Brief
For each record that follows, give it back exactly, with no pictures included.

Given records

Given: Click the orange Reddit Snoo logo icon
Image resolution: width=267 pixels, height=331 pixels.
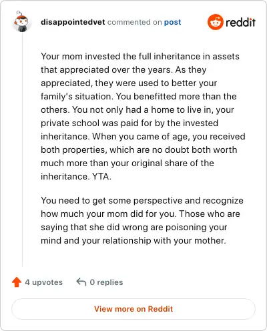Looking at the screenshot, I should [x=215, y=22].
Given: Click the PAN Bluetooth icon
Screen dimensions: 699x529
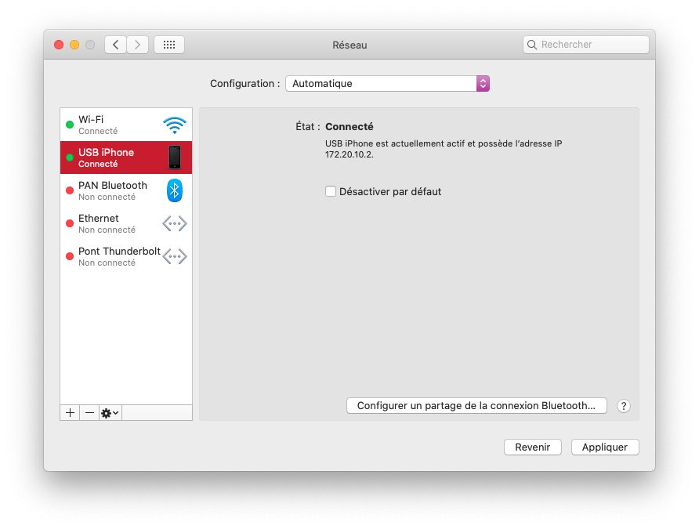Looking at the screenshot, I should (174, 190).
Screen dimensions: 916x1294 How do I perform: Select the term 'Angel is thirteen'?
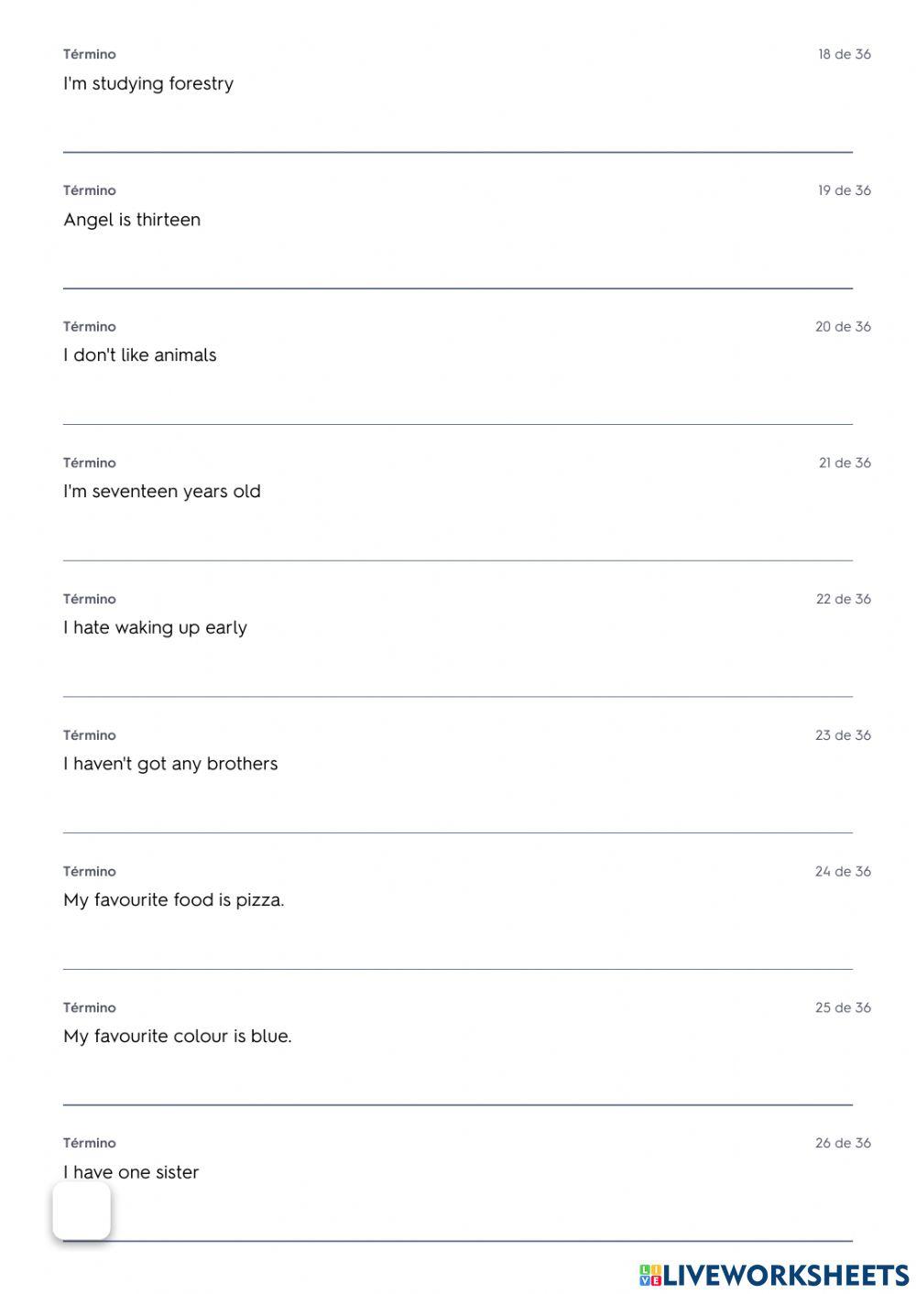point(132,220)
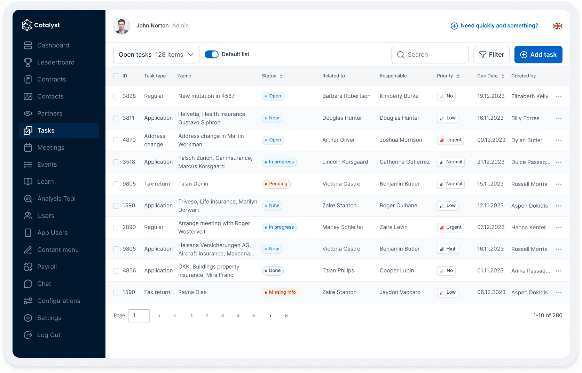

Answer to this exercise
Given: Click the orange Reddit Snoo logo icon
Image resolution: width=267 pixels, height=331 pixels.
Looking at the screenshot, I should [x=215, y=22].
Given: Click the PAN Bluetooth icon
Screen dimensions: 699x529
Looking at the screenshot, I should (174, 190).
Screen dimensions: 916x1294 How do I perform: Select the term 'Angel is thirteen'?
point(132,220)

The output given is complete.